10周年を迎えるERINA

迎えて平成15年(2003年)は、当研究所開設10周年に当ります。当研究所は、北東アジア地域の経済に関する情報の収集と提供、調査・研究等を行い、日本と同地域との経済交流を促進し、北東アジア経済圏の形成と発展に寄与する目的で設立されました。

北東アジアは、いまだ冷戦構造の残滓を抱えていることなどから、治安が悪い、不和が多い、信用ならないなどのイメージも少なからずあり、その上、情報も十分とはいえません。ERINAはこれまで不断の努力を重ね、国内はもとより国際社会に情報を発信し、地域の実情や新しい見方、考え方の周知を図ってきました。特に北東アジア経済全体の発展のためには、2国間協力のみならず、多国間協力が重要であり、北東アジア経済圏という地域経済統合の必要性を提起してきました。
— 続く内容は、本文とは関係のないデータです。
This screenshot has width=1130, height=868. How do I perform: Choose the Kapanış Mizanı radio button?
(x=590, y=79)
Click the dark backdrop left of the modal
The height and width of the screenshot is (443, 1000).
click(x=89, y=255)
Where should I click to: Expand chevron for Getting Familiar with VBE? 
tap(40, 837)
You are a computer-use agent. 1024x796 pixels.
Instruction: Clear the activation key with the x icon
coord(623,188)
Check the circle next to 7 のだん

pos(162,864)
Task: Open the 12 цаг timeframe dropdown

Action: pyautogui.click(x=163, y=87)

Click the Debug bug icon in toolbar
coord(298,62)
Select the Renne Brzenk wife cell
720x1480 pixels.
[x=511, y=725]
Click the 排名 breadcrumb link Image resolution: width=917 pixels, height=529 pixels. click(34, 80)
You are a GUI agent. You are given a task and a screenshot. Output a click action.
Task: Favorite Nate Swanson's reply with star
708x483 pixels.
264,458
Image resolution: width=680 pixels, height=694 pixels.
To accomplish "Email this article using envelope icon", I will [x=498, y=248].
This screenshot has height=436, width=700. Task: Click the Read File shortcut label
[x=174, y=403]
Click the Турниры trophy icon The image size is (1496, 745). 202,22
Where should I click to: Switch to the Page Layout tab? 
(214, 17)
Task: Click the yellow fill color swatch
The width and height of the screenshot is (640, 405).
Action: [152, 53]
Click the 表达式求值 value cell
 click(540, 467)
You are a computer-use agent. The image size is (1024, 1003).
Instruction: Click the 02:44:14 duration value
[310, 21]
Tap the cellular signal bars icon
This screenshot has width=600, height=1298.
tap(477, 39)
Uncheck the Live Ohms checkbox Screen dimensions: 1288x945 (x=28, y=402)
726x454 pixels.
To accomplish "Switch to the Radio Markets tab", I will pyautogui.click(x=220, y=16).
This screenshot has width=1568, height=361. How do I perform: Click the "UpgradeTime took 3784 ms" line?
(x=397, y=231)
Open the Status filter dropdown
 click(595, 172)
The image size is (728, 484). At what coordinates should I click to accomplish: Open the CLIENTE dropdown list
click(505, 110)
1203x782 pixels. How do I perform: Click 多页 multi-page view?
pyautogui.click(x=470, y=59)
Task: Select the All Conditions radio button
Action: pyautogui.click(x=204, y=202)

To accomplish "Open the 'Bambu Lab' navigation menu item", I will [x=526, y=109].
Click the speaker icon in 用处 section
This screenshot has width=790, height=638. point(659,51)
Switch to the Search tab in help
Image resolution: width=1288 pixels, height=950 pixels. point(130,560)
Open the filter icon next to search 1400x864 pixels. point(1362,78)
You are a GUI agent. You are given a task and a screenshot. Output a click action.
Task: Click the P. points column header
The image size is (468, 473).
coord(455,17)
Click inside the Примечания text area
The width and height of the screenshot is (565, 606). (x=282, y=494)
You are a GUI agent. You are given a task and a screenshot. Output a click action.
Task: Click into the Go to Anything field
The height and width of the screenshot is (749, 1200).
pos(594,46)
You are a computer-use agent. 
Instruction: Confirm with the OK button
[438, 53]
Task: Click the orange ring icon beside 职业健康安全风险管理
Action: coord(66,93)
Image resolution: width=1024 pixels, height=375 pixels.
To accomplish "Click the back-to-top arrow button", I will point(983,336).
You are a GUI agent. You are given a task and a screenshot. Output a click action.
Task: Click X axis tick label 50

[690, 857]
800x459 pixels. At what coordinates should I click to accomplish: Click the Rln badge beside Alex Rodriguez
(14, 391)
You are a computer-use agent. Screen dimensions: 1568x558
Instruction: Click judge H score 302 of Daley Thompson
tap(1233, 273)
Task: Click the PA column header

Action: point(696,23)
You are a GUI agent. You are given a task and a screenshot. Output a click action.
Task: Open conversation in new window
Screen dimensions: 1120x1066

NAFTA(北米自由貿易協定)、EU(欧州連合)、ASEAN(東南アジア諸国連合)など、各地域で多国間経済協力体制が構築されている中、北東アジアの現状は残念ながら、世界で唯一それが未達成の地域と言えます。しかし、北東アジアにおける文化的近似性、地理的近接性、資金・技術・資源・労働力などの相互補完性は、必ずやこの地域の経済統合に求心するものと確信しています。

この6月には、万代島の朱鷺メッセで「2003北東アジア経済会議/北東アジア経済フォーラムイン新潟」が開催されます。2003年が各国の参加者と県民の皆さまのご理解とご協力の下、北東アジア経済圏の実現に向け、一歩前進の年となるよう祈念しています。